Un génocide est l’extermination physique, intentionnelle, systématique et programmée d’un groupe ou d’une partie d’un groupe en raison de ses origines ethniques, religieuses ou sociales.Suivant ce néologisme, peu de massacres collectifs peuvent être qualifiés ainsi, sinon l'extermination nazie des communautés religieuses ethniques ou minorités.

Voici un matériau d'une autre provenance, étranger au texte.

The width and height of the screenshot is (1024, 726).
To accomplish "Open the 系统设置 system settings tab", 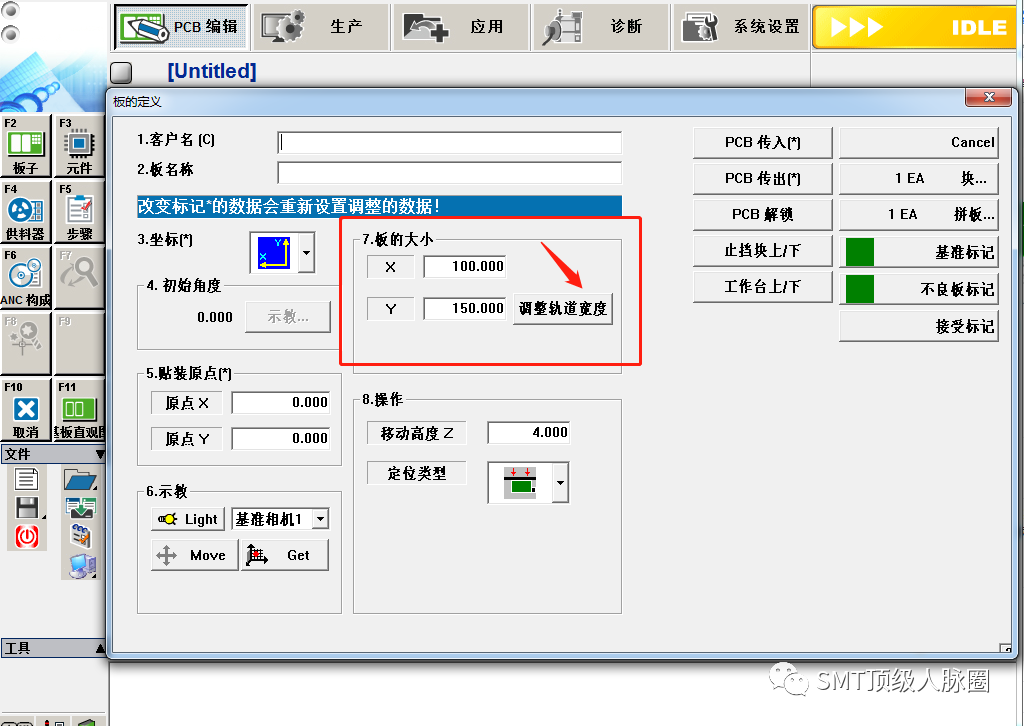I will [x=740, y=27].
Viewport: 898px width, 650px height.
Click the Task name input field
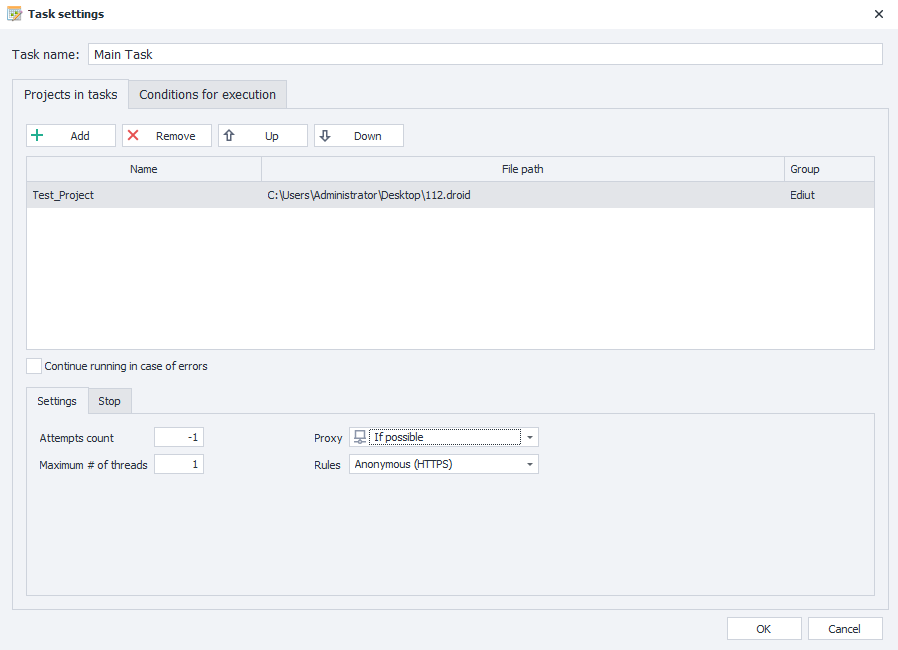[x=400, y=54]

Lorsque la Turquie devant la provocation gratuite de cette loi interdisant de nier le massacre des Arméniens par les Turcs rappelle les exactions de la France en Algérie, c'est de bonne guerre si j'ose dire, diplomatique. Qu'en est-il exactement de cette affirmation?
Le massacre de Setif.
Le 1er mai 1945, jour de la fête du travail, tandis que le service d'ordre des algériens veillait au désarmement des manifestants pacifiques, «afin de montrer aux autorités françaises et à l'opinion internationale la volonté des algériens de vivre libres et indépendants» qui demande la libération de Messali Hadj, des Européens se mirent à tirer sur les manifestants de leurs balcons. Puis la police se mit à tirer sans sommations. Il y eut plusieurs morts et sur les 9 blessés graves où aucun ne survivra.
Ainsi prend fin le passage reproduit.